Updated on 2023-04-28 GMT+08:00

Configuring a Co-deployed Hive Data Source

Scenario

Add a Hive data source that is in the same Hadoop cluster as HetuEngine on HSConsole.

Currently, HetuEngine supports data sources of the following data formats: AVRO, TEXT, RCTEXT, ORC, Parquet, and SequenceFile.

When HetuEngine interconnects with Hive, you cannot specify multiple delimiters during table creation. However, if the MultiDelimitSerDe class is specified as the serialization class for a Hive data source to create a multi-delimiter table in text format, you can query the table using HetuEngine.

Prerequisites

A HetuEngine compute instance has been created.

The HetuEngine service is interconnected to its co-deployed Hive data source by default during its installation. The data source name is hive and cannot be deleted. Some default configurations cannot be modified. You need to restart the HetuEngine service to automatically synchronize these unmodifiable configurations once they are updated.

To use the isolation function of Hive Metastore, you need to configure HIVE_METASTORE_URI_HETU on Hive, restart the Hsbroke instance in the HetuEngine service, and update the Hive Metastore URI.

Procedure

  1. Log in to FusionInsight Manager as a HetuEngine administrator and choose Cluster > Services > HetuEngine.
  2. In the Basic Information area on the Dashboard page, click the link next to HSConsole WebUI.
  3. On HSConsole, choose Data Source. Locate the row that contains the target Hive data source, click Edit in the Operation column, and modify the configurations. The following table describes data source configurations that can be modified.

    Parameter

    Description

    Example Value

    Enable Data Source Authentication

    Whether to use the permission policy of the Hive data source for authentication.

    If Ranger is disabled for the HetuEngine service, select Yes. If Ranger is enabled, select No.

    No

    yarn-site File

    Obtain the file from the Yarn/config directory on the data source client. Upload this file only when the Hudi data source is connected.

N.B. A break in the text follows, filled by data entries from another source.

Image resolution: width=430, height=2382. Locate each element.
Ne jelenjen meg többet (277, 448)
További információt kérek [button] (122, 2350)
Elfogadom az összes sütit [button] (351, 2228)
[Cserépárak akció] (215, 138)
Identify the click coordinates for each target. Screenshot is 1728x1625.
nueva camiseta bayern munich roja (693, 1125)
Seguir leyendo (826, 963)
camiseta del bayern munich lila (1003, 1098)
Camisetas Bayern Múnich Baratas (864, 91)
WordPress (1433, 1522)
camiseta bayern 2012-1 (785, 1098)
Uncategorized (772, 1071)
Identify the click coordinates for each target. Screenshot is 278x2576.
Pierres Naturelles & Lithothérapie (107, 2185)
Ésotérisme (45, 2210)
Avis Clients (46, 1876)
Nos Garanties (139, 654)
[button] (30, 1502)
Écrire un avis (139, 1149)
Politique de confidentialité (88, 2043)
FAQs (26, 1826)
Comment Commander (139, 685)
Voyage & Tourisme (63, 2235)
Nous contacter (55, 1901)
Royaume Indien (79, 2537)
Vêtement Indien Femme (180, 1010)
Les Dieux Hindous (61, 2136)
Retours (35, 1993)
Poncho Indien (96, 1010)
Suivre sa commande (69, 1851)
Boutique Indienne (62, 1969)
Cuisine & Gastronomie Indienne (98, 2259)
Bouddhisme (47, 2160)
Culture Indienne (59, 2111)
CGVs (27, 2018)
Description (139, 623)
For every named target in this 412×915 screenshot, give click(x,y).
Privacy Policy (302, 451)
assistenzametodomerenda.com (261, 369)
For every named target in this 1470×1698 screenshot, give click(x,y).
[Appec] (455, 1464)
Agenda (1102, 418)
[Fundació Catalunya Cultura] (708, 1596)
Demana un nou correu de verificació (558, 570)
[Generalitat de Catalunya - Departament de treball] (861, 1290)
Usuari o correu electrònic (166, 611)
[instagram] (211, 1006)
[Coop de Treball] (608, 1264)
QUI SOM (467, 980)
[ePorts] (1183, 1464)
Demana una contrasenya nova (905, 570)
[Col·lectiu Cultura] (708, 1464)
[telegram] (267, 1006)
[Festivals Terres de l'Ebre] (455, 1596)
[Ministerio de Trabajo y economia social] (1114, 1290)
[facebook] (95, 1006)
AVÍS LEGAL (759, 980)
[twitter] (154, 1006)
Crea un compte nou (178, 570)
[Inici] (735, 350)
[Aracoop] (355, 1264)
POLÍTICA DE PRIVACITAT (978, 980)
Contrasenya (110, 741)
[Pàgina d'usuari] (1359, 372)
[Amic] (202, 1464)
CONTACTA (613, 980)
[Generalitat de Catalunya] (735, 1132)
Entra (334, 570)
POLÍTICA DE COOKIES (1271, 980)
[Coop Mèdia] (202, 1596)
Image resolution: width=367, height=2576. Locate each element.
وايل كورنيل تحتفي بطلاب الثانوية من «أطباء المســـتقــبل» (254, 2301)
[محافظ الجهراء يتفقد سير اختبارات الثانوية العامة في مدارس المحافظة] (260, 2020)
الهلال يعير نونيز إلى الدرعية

    Do not modify this parameter when configuring the Hive data source.

    -

    Enable Connection Pool

    Whether to enable the connection pool when accessing Hive MetaStore. The default value is Yes

    Yes

    Maximum Connections

    Maximum number of connections in the connection pool when accessing Hive MetaStore.

    50 (Value range: 20–200)

  4. (Optional) If you need to add Custom Configuration, complete the configurations by referring to 6.g and click OK to save the configurations.

Data Type Mapping

Currently, Hive data sources support the following data types: BOOLEAN, TINYINT, SMALLINT, INT, BIGINT, REAL, DOUBLE, DECIMAL, NUMERIC, DEC, VARCHAR, VARCHAR (X), CHAR, CHAR (X), STRING, DATE, TIMESTAMP, TIME WITH TIMEZONE, TIMESTAMP WITH TIME ZONE, TIME, ARRAY, MAP, UNIOMTYPE, STRUCT, and ROW.

Performance Optimization

  • Metadata caching

    Hive connectors support metadata caching to provide metadata requests for various operations faster. For details, see Adjusting Metadata Cache.

  • Cost-based Optimization (CBO)

    Periodically running the analyze command to collect table statistics helps perform CBOs for Hive connectors.

  • Dynamic filtering

    Enabling dynamic filtering helps optimize the calculation of the Join operator of Hive connectors. For details, see Enabling Dynamic Filtering.

  • Query with partition conditions

    Creating a partitioned table and querying data with partition filter criteria help filter out some partition data, improving performance.

  • INSERT statement optimization

    You can improve insert performance by setting task.writer-count to 1 and choosing a larger value for hive.max-partitions-per-writers. For details, see Optimizing INSERT Statements.

Constraints

  • The DELETE syntax can be used to delete data from an entire table or a specified partition in a partitioned table. For a transaction table (the attribute transactional is set to true), if the WHERE condition is specified, the rows that match the condition are deleted.
  • The Hive metabase does not support schema renaming, that is, the ALTER SCHEMA RENAME syntax is not supported.
  • Only ACID transactions in Hive 3.x or later tables are supported.
  • Only transaction tables in ORC format are supported.